Wow, that's scary, it is on Amazon for $2300, I sure hope no-one actually buys it. And it is "one size fits all".

Here's some of the copy:

• Top tube measures 27.5-in
• …this 27.5 inch mountain bike…
•…the rugged tires are 26 inches by 1.95 inch Kenda…

Stay far, far away from that bike shaped object; jeffj above has good advice.


----------



## kruzmisl (Jul 17, 2006)

I think that many of these were "won" on DealDash, an online auction site. some of their items show really high retail prices so more people will bid.


----------



## phlegm (Jul 13, 2006)

Kickstand? Take my $2300!


----------



## White7 (Feb 9, 2015)

all the cables run over the top tub and to the right of the stem lol


----------



## Osco (Apr 4, 2013)

BlakeAll said:


> . A guy on Craigslist is selling one in the box for $400 retail is $2300?
> Seems a little too good to be true...


In the box for $400 retail is $2300 ,Buwhahahahahaha

One look at the fork and the 3x9 tells me I am looking at an entry level
bike,, I would say with those parts Its a $299 bike pretty much anywhere.


----------



## phlegm (Jul 13, 2006)

Osco said:


> In the box for $400 retail is $2300 ,Buwhahahahahaha
> 
> One look at the fork and the 3x9 tells me I am looking at an entry level
> bike,, I would say with those parts Its a $299 bike pretty much anywhere.


Kickstand, 26" platform, side-top-tube-mounted cables, and baby-blue striping adds $2001 exactly.


----------



## noapathy (Jun 24, 2008)

kruzmisl said:


> I think that many of these were "won" on DealDash, an online auction site. some of their items show really high retail prices so more people will bid.


Thanks for the update...to the thread from 2016.


----------



## Harold (Dec 23, 2003)

kruzmisl said:


> I think that many of these were "won" on DealDash, an online auction site. some of their items show really high retail prices so more people will bid.


This is absolutely hilarious for a first post, but I am not sure that's the extent of it.

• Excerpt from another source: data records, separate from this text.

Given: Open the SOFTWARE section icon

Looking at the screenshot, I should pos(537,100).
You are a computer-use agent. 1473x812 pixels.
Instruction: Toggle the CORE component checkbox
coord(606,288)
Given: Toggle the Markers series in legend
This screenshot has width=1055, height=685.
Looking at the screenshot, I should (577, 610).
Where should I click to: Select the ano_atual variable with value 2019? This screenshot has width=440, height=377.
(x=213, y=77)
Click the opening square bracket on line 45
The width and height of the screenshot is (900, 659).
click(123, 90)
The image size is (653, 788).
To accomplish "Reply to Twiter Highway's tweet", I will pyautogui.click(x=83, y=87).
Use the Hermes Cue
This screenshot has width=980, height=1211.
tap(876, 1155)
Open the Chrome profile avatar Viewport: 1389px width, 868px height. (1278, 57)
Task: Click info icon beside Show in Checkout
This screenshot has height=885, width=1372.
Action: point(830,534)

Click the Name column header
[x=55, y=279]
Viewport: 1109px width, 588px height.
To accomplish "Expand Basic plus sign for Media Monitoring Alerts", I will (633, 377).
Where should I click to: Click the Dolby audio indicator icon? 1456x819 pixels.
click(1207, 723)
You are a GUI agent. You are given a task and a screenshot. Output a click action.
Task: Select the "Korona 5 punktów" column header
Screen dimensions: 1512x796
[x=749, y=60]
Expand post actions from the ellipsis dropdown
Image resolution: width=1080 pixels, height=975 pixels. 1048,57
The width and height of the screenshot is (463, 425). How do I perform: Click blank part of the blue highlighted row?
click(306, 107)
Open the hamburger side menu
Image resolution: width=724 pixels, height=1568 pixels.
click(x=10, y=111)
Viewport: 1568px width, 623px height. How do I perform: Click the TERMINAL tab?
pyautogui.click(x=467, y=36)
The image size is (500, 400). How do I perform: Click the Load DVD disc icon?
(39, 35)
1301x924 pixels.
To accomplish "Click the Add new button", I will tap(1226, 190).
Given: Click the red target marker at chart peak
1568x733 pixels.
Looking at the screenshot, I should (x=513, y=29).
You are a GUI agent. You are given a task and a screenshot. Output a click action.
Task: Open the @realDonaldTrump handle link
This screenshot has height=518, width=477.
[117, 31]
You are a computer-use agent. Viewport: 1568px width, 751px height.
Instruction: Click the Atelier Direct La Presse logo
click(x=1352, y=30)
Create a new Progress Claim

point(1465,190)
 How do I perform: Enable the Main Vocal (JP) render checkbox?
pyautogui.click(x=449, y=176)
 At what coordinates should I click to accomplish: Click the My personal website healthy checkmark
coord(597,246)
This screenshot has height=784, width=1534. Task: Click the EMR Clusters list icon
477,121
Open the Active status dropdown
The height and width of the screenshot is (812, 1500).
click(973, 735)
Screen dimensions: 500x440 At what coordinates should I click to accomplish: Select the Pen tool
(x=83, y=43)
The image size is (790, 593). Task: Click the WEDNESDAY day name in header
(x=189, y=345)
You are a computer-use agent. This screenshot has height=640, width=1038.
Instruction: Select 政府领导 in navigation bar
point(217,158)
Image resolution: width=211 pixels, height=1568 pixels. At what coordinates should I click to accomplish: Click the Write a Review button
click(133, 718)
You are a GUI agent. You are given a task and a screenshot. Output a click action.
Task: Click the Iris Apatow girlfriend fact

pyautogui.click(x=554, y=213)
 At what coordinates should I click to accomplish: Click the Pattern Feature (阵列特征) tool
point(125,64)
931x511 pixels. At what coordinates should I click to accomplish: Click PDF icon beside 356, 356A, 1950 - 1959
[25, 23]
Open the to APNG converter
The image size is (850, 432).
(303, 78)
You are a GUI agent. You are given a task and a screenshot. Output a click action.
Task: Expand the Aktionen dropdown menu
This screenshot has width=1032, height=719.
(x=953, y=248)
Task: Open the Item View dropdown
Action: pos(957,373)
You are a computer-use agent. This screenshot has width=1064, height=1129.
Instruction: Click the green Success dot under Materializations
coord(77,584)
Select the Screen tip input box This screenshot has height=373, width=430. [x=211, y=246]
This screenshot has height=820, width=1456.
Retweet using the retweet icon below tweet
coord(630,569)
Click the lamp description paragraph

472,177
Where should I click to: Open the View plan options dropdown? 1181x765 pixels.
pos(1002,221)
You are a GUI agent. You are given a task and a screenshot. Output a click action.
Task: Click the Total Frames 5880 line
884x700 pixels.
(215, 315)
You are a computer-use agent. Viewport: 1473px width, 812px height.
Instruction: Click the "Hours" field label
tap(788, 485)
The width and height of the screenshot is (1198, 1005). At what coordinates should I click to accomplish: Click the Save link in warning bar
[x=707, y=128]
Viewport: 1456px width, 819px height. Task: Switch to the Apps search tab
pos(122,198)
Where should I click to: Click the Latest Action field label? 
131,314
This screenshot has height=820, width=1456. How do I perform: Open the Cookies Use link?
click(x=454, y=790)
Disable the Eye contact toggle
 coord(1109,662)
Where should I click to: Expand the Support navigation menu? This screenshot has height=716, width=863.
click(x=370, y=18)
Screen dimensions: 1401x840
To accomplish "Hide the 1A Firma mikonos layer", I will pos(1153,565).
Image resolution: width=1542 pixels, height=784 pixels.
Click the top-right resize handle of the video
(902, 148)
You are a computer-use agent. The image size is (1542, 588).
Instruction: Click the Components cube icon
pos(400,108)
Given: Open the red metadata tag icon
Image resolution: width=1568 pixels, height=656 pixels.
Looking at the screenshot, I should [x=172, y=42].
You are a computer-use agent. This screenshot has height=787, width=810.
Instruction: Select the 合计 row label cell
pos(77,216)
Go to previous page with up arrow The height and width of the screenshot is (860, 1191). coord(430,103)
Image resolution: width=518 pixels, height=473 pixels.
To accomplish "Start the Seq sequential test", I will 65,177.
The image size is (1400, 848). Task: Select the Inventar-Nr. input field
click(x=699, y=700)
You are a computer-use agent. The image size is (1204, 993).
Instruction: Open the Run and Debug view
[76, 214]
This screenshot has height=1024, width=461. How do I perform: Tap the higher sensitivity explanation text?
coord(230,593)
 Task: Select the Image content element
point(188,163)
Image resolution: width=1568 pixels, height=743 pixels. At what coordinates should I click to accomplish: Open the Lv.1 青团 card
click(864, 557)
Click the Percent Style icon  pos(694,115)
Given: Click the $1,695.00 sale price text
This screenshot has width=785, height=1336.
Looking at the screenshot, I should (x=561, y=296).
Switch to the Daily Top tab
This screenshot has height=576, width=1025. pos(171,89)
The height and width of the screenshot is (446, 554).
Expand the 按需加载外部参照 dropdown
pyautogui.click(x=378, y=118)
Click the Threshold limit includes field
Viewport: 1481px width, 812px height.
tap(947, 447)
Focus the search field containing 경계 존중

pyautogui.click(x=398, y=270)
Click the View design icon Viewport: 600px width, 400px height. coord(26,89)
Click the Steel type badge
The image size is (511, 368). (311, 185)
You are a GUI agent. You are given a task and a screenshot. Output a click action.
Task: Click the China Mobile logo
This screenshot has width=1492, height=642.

It may be true that these appeared on one of those sites, but there is more to it.

The manufacturer website quotes $2300 MSRP and lets you buy the bike on their website for that amount of money. I want to know who is stupid enough to do that, when for the same money, you can buy a bike from ANY OTHER MANUFACTURER that is infinitely better quality. This has scam written all over it, but it's a different sort of scam than we usually see, because there's apparently real product. Someone is just charging really stupid amounts of money for it. It's clear that several of the Amazon reviews are fake.

https://www.amazon.com/gp/offer-listing/B01HMFQLI0/ref=dp_olp_used_mbc?ie=UTF8&condition=used


----------



## phlegm (Jul 13, 2006)

Man, I really hope those reviews are fake, and that multiple sets of grandparents aren't being screwed.

Love this review though:
_
"Obscenely overpriced. The same quality of bike can be purchased from a reputable brand for $400. Steer clear of this piece of crap."_


----------



## Harold (Dec 23, 2003)

phlegm said:


> Man, I really hope those reviews are fake, and that multiple sets of grandparents aren't being screwed.
> 
> Love this review though:
> _
> "Obscenely overpriced. The same quality of bike can be purchased from a reputable brand for $400. Steer clear of this piece of crap."_


Yeah, clear indicator of fake reviews are that apparently the only people that bought the bike were buying it for grandkids. LMFAO, right. Stupid, wealthy grandparents...or paid shills.


----------



## White7 (Feb 9, 2015)

noapathy said:


> Thanks for the update...to the thread from 2016.


LOL,,didn't even notice that

defiantly holds it's value,,was $2300 in 2016 and still worth $2300 in 2018


----------